Outros políticos, com seu visual didático, já nos ensinaram muito sobre nosso destino. ACM, por exemplo, tem um rosto até bonito, com seu bigodinho branco e um passado de sensualidade. Seu corpo é que conta a história: lento, pesado, marchando como um orichá entre baianas e puxa-sacos, com um vago rebolado de poder que é (ou era) o símbolo puro do coronelismo secular.

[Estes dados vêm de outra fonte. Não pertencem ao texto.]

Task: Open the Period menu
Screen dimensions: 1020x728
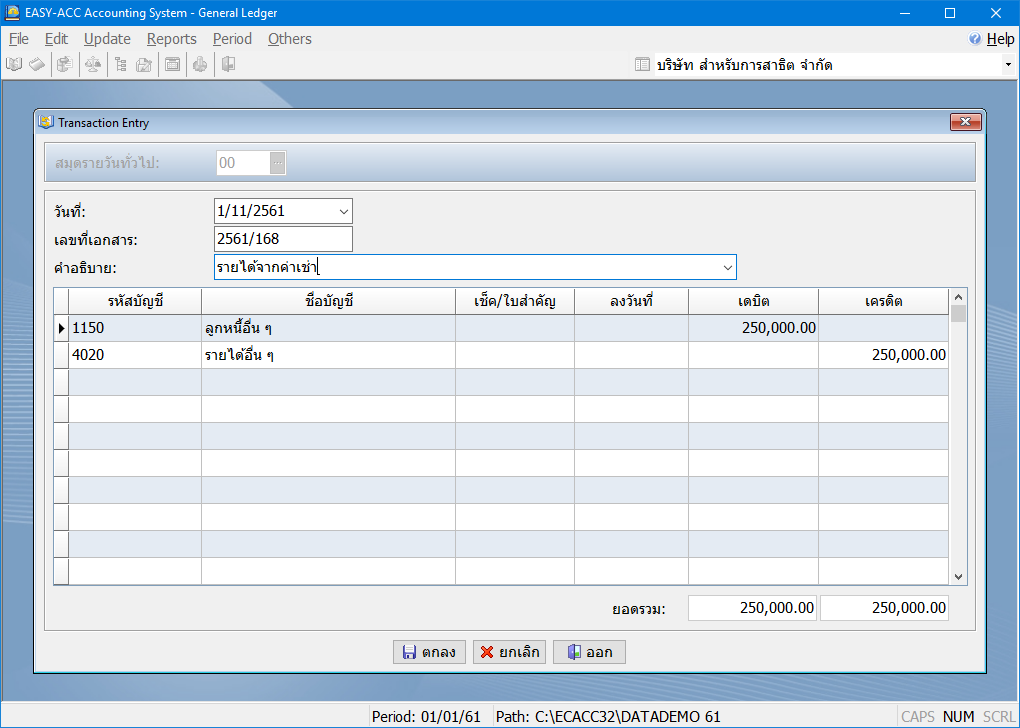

Itamar Franco tem o carisma da vítima, um eco mineiro de Jânio Quadros, o caspento, o vesgo, o despenteado no poder. O povão excluído, humilhado, pode vir a se impressionar com seu rostinho de injustiçado, sua bobeira, sua caipirice populista. Itamar encarna a nostalgia de um povo pela própria ignorância, Itamar pode vir a ser a vingança contra os "intelectuais pernósticos" como FH, na mesma raia onde corre o rosto gordinho e infantil de Garotinho, que mal aparece no palácio para despachar e viaja aplaudido por milhões de pirados evangélicos. Santo Deus... é uma fartura de tipos: os olhos verdes de Requião, o charme epileptóide de Pedro Simon, a gordura truculenta de Eurico Miranda, a fria elegância yuppie de Luís Estevão, a alma gordurosa de Newtão, o teatro de Lalau, amparado por policiais, indo para casa comer pizza, todos, sem falar no inesquecível rosto pétreo de José Osmar Borges, o sócio de Barbalho, que, preso, algemado, no camburão, exalava tranqüilidade total, ignorando as câmeras, olhando para o lado, como se dissesse: "Vocês, a imprensa, vocês não existem..." E foi solto, como o grande Naya. Talvez não existamos mesmo...
Sinto que, ao apagar das luzes do governo FH - que, apesar dos pesares, trouxe-nos um charme francês, com sorrisos sociológicos e uma aristocrática tolerância com nossa breguice - estamos voltando para trás. Assanha-se o velho museu de cera da escrotidão nacional. Mestrinho e Jader são os vanguardeiros desta grande marcha à ré.